Pembentukan partikel nano-kitosan dipengaruhi oleh karakteristik larutan (pH,
suhu, rasio kitosan dan crosslinker, dan konsentrasi awal kitosan) dan oleh adanya molekul
lain yang mampu menyumbangkan muatan molekulnya [12,16,17 ] Pemanfaatan NaOH
mempengaruhi nilai pH, sementara TPP dan Gum Arab dipisahkan ketika dilarutkan dalam
air pada pH netral [14,18] sehingga masing-masing pengaruh ini berkontribusi terhadap
nanochitosan dengan karakteristik yang berbeda. Penggantian TPP sebagai crosslinker
dalam sintesis nano-kitosan diperlukan karena TPP dikenal untuk memanipulasi berat
ikan karena retensi air [19]. Sejauh ini, karakteristik nanochitosan yang dibuat
menggunakan metode tersebut belum mapan. Penelitian ini bertujuan untuk mengungkap
kelebihan dan kekurangan dari masing-masing metode untuk menemukan metode yang
paling tepat untuk menghasilkan nano kitosan sebelum diterapkan untuk pengawetan
makanan, terutama produk perikanan, yang sangat mudah rusak karena kandungan gizinya
yang tinggi.
Kesimpulan
Metode persiapan nano-kitosan mempengaruhi ukuran partikel nanochitosan yang dihasilkan
dan kemampuannya untuk menghambat pertumbuhan bakteri. Metode alkalipresipitasi
dianggap tidak tepat untuk memformulasikan nano-kitosan sebagai pengawet makanan
karena meskipun menghasilkan ukuran partikel yang kecil, metode ini juga mengurangi
potensi zeta karena efek netralisasi. Partikel yang dihasilkan juga menunjukkan
kecenderungan aglomerasi yang lebih tinggi, yang membuatnya tidak stabil selama
penyimpanan. Baik metode gelasi ionik (menggunakan TPP sebagai pengikat silang)
maupun metode kompleks polielektrolit (menggunakan pengikat gum Arab sebagai
pengikat silang) menghasilkan kisaran ukuran partikel nano-kitosan yang diharapkan,
menunjukkan stabilitas ukuran yang baik selama penyimpanan, dan menunjukkan aktivitas
penghambatan bakteri yang tinggi. Di antara kedua metode tersebut, metode kompleks
polielektrolit menyebabkan aktivitas penghambatan tertinggi.
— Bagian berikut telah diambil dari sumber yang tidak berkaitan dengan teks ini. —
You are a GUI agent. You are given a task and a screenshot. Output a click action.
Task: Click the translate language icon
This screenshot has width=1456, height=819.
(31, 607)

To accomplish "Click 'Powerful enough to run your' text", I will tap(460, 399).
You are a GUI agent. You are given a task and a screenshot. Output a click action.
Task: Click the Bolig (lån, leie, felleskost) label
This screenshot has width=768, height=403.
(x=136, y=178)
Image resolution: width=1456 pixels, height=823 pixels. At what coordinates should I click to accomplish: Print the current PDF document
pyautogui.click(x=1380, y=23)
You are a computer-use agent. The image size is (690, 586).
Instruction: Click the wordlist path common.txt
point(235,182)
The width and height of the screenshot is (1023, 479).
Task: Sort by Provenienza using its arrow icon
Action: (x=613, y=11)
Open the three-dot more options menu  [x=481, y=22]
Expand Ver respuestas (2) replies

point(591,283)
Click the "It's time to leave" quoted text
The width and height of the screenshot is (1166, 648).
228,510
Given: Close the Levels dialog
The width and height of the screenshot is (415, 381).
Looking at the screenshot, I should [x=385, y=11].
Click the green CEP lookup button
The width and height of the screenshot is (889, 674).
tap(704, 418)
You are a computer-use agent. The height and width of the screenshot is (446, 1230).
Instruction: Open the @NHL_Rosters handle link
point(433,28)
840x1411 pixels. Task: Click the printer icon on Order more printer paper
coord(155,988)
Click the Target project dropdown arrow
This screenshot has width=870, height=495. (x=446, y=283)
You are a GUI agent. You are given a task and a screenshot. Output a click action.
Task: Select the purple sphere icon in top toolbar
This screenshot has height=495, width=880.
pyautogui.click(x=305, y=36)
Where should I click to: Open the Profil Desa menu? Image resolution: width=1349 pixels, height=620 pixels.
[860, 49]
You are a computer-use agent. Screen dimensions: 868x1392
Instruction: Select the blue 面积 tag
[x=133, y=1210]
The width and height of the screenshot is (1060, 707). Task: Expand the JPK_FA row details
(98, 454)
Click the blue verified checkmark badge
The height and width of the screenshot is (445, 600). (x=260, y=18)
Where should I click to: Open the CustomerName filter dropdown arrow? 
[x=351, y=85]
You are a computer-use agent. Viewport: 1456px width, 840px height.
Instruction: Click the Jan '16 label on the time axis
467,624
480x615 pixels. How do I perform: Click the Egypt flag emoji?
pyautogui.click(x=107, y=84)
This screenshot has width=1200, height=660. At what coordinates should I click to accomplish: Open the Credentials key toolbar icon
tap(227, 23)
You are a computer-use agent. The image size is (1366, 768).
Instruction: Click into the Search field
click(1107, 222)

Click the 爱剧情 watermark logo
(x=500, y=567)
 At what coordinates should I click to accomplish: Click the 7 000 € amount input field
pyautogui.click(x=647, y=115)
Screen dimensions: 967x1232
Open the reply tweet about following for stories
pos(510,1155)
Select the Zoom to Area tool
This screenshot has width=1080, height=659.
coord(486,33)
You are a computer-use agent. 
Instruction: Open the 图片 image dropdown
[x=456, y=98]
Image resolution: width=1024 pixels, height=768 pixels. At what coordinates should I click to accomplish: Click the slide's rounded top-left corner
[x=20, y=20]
Ini menunjukkan potensi tinggi
dari metode kompleks polyelectrolyte untuk aplikasi sebagai bahan pengawet makanan alami
dan terjangkau. Namun, penelitian ini hanya dimaksudkan sebagai studi awal untuk
mengeksplorasi potensi dari tiga metode dan konsekuensi dari masing-masing metode.
Metode kompleks polielektrolit perlu diselidiki lebih lanjut dalam kaitannya dengan berbagai
aspek pengawetan makanan, terutama yang berkaitan dengan produk perikanan, sehingga
potensi getah Arab untuk digunakan sebagai pengikat silang alternatif untuk menggantikan
TPP, yang dilarang di industri perikanan, dapat dievaluasi.